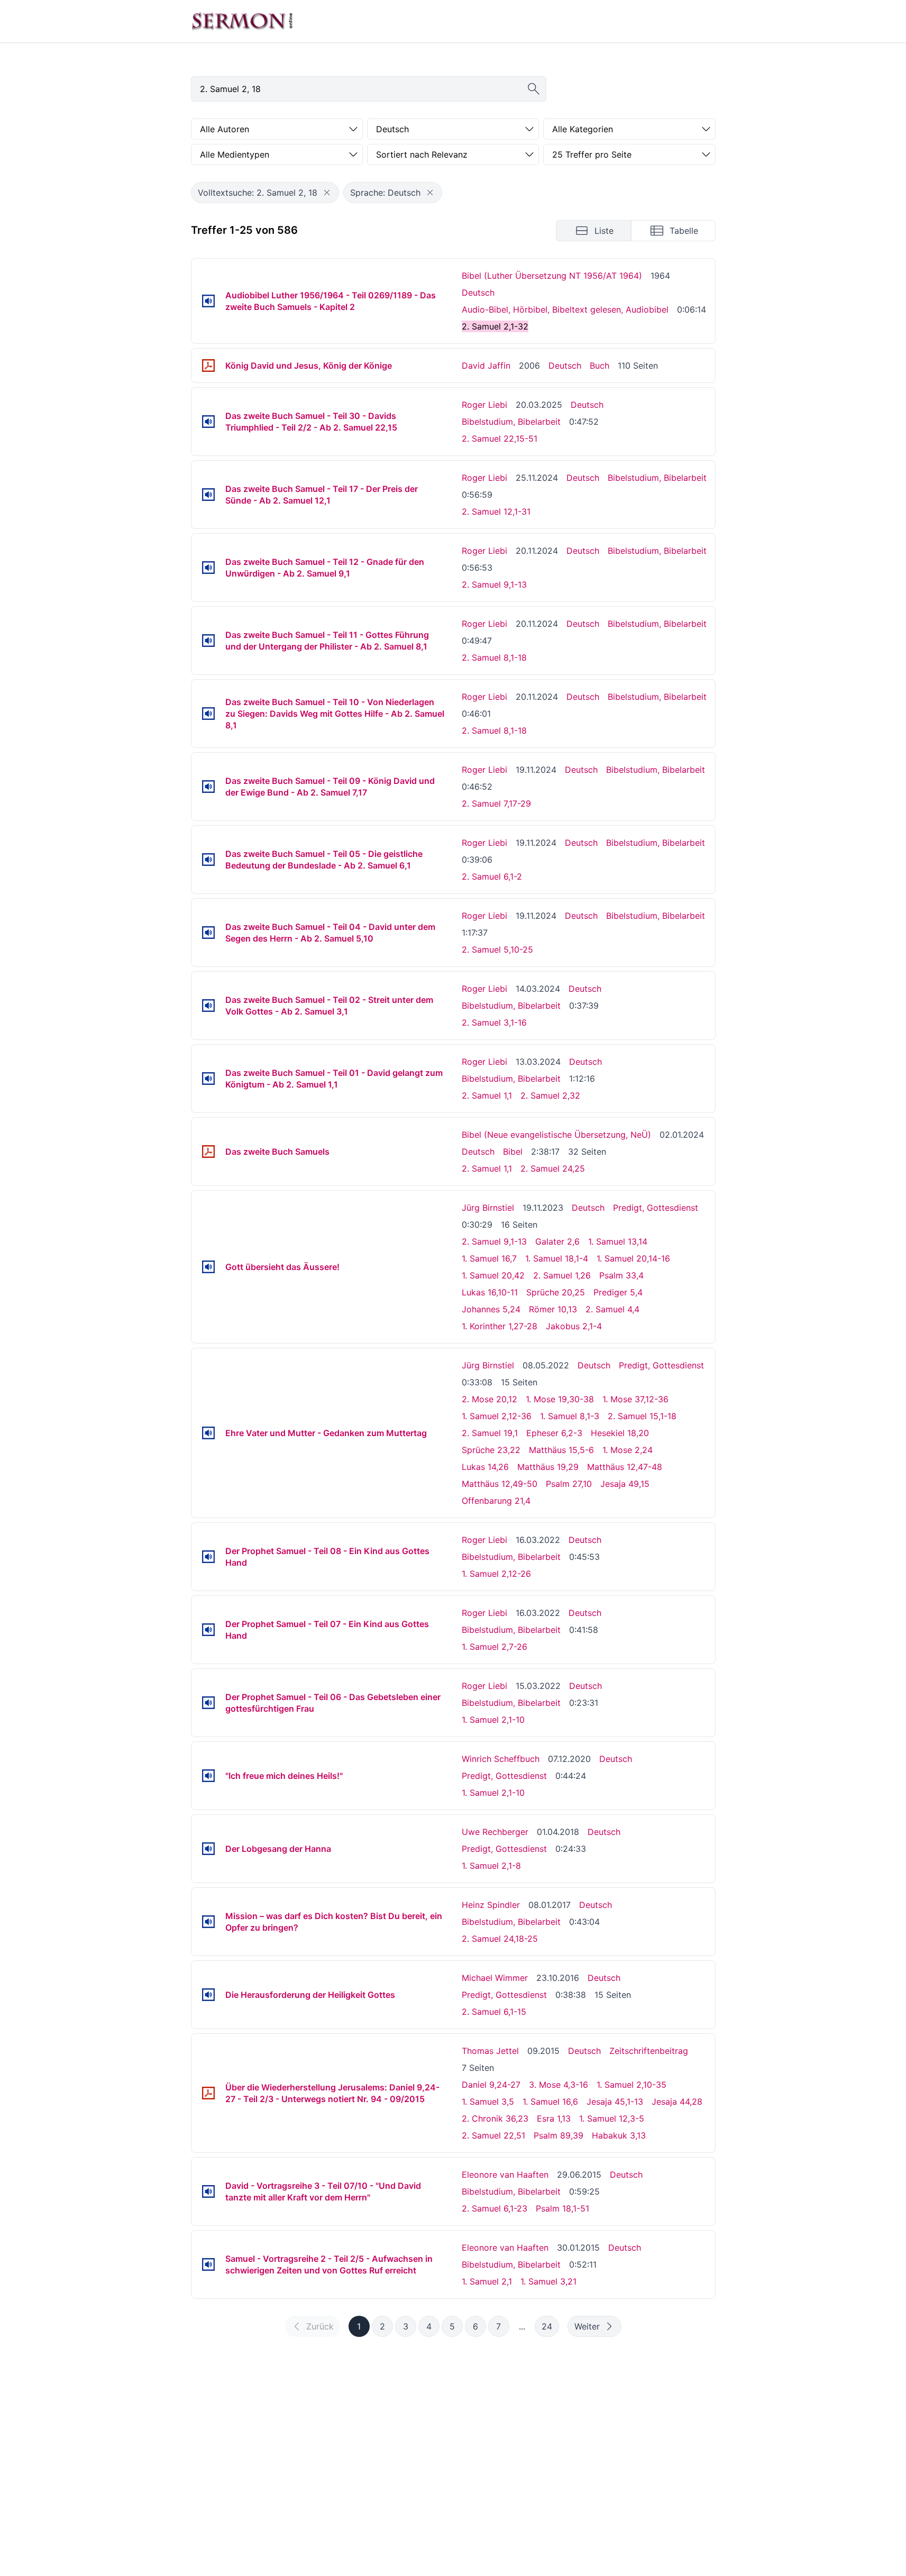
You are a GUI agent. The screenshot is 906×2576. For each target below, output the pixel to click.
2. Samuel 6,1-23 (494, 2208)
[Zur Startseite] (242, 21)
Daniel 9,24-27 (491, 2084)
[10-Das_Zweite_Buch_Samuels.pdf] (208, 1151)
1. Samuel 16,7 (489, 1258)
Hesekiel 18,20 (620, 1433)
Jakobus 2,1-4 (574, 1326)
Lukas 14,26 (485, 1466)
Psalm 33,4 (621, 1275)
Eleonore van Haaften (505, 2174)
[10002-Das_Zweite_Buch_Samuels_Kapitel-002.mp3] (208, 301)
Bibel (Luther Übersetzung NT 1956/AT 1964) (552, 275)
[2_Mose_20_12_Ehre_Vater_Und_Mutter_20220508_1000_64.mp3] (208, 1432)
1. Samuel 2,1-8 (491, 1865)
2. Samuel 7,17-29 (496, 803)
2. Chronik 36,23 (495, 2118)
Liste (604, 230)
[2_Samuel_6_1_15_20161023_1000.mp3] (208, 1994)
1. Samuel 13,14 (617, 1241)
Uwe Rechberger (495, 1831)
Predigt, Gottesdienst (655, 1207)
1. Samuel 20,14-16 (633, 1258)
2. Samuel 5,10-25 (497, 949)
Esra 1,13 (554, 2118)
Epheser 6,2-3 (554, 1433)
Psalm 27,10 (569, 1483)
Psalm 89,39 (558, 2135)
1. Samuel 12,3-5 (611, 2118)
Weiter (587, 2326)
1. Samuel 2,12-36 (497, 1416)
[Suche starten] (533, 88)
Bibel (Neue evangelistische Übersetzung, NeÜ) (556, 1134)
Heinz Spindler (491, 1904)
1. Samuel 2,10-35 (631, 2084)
#####
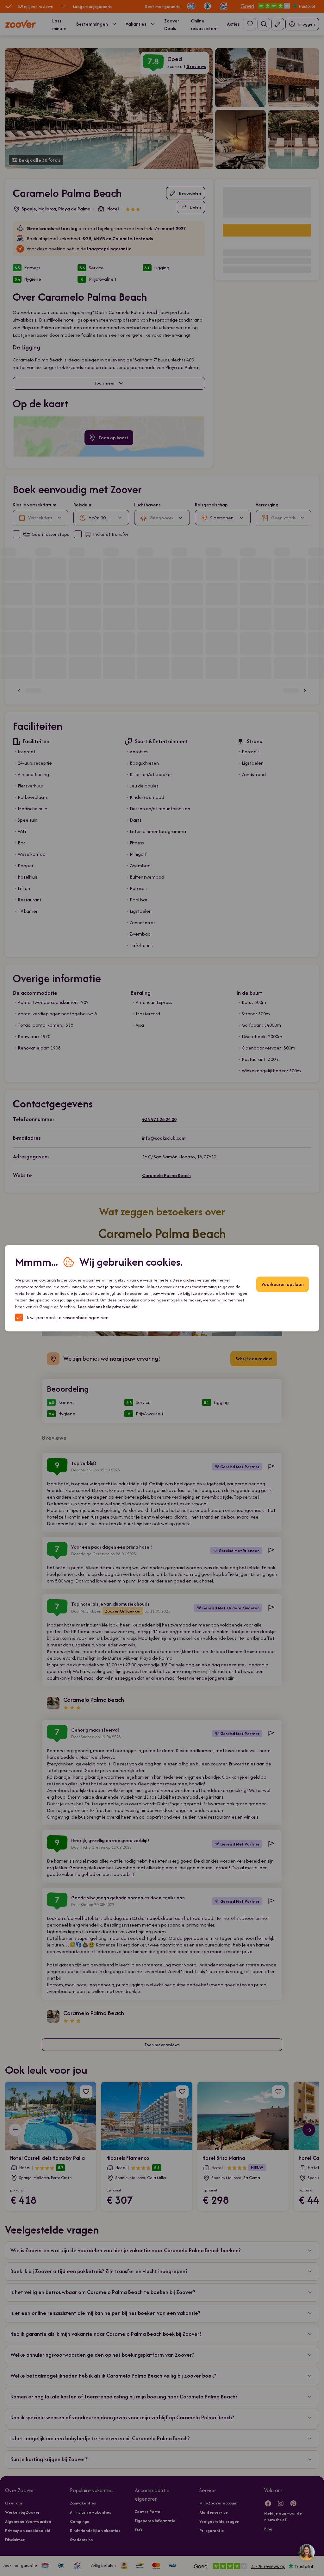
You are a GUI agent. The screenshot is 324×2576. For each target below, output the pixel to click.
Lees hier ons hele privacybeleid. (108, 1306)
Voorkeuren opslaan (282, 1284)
#####
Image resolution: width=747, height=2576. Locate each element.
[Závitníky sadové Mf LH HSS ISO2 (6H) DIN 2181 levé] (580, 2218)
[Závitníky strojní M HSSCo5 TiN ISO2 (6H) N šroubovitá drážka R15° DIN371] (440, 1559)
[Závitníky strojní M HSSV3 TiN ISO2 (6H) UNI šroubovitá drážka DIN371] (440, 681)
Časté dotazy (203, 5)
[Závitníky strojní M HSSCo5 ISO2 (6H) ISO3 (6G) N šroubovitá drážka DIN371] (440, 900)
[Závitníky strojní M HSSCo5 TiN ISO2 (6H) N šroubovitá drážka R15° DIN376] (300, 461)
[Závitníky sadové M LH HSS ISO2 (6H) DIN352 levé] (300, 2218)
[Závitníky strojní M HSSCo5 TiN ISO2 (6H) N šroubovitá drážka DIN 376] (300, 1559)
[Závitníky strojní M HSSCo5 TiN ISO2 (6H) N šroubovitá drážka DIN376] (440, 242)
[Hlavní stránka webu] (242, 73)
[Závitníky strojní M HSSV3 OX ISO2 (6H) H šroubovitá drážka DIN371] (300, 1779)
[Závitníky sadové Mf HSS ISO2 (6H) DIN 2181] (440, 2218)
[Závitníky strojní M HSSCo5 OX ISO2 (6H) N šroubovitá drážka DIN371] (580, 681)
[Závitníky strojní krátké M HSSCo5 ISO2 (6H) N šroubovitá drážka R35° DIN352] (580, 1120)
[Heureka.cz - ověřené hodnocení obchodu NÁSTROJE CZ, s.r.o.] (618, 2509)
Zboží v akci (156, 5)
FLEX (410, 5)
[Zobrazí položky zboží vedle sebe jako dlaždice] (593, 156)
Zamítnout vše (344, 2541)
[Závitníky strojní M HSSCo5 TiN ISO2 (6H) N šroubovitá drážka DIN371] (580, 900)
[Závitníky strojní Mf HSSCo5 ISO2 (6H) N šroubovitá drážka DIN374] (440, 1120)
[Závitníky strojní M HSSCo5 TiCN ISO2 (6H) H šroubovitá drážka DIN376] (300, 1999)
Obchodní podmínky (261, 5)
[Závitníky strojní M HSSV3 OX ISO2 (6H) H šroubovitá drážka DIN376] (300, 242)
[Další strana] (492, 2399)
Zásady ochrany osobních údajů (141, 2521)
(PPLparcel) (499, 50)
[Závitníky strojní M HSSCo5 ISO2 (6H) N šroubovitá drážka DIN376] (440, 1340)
#####
■ **What the task asks**: In the listing above, find the line holding "Liste (604, 230)" and the line holding "1. Samuel 2,10-35 (631, 2084)", then output those two lines and every line between them exactly.

■ **Exercise solution**:
Liste (604, 230)
[2_Samuel_6_1_15_20161023_1000.mp3] (208, 1994)
1. Samuel 13,14 (617, 1241)
Uwe Rechberger (495, 1831)
Predigt, Gottesdienst (655, 1207)
1. Samuel 20,14-16 (633, 1258)
2. Samuel 5,10-25 (497, 949)
Esra 1,13 (554, 2118)
Epheser 6,2-3 (554, 1433)
Psalm 27,10 (569, 1483)
Psalm 89,39 (558, 2135)
1. Samuel 12,3-5 (611, 2118)
Weiter (587, 2326)
1. Samuel 2,12-36 (497, 1416)
[Suche starten] (533, 88)
Bibel (Neue evangelistische Übersetzung, NeÜ) (556, 1134)
Heinz Spindler (491, 1904)
1. Samuel 2,10-35 (631, 2084)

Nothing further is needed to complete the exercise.